Ejercer la condición humana de forma digna, honorable. Lo más cercano posible al paradigma de excelencia, justicia, de generar bienaventuranza, y de promover a través del desarrollo de un oficio, de una profesión y de un conocimiento el contagiar a los demás con una información, trasmitir un mensaje, darle continuidad a una sabiduría que va desarrollándose de generación en generación y de milenio en milenio. No es que uno deba tener la gran misión, porque uno no es un avatar como Buda, como Jesús. Pero desde tu particular existencia y en las inmediaciones de tu radiación, tratar de comunicar los mensajes que le han permitido a esta humanidad su sobrevivencia, su alegría, su perdurabilidad, su sustentabilidad.

—Ernesto lee—

Dejad que los ríos sean ríos

Que la barca gire a la deriva

Y que el salmón encuentre,

En su acrobacia de impecable tesón,

La boca afectuosa de algún oso.

 

(La acrobacia del salmón, 2019)

Hay un destino trágico al final. La meta es el olvido, la meta es la muerte también. Pero busco lo honorable… Hay formas y formas de morir.

 

¿Te preocupa la posteridad?

 

Claro, esa es la matriz de todo idealismo. Es la lucha, la batalla denodada en la conquista de un destino. La posteridad es un destino, una utopía.

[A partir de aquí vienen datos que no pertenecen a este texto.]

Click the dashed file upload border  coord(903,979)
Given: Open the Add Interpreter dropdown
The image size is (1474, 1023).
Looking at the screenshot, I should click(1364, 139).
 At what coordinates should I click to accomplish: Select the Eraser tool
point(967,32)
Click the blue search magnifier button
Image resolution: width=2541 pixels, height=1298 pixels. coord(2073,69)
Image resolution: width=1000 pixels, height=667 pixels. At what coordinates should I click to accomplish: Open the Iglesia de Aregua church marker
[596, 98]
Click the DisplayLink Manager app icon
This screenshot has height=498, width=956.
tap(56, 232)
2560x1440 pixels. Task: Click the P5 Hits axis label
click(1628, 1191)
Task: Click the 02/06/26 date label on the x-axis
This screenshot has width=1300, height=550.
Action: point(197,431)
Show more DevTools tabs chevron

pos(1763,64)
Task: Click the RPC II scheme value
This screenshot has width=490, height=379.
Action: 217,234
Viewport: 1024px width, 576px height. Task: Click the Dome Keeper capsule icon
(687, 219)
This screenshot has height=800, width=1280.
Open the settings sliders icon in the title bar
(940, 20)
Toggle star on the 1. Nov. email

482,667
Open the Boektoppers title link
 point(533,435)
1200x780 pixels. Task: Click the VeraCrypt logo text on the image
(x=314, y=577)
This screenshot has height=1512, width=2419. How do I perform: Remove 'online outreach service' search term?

Somos para los otros. Todos estamos en un ciclo concomitante. Y todos estamos integrados en una misión común. Me interesa que algo de lo que hice pueda dejar una huella para futuras generaciones o para el hombre del mañana. Si un individuo se salva con un verso mío, ya creo que estoy complacido, que aporté algo, que soy ese salmón que se sacrifica en ser fuente de alimentación de un oso.

 

Por Gabriela Guerra Rey

 

Written by Gabriela Guerra Rey

Escritora y periodista cubano-mexicana. Reside en México desde 2010. Autora de "Bahía de Sal", premio Juan Rulfo a Primera Novela 2016 (Huso, España, 2017 y Huso-Hiperlibro, México, 2018). Recientemente publicó "Luz en la piel. Cinco voces de mujer" (Huso, España).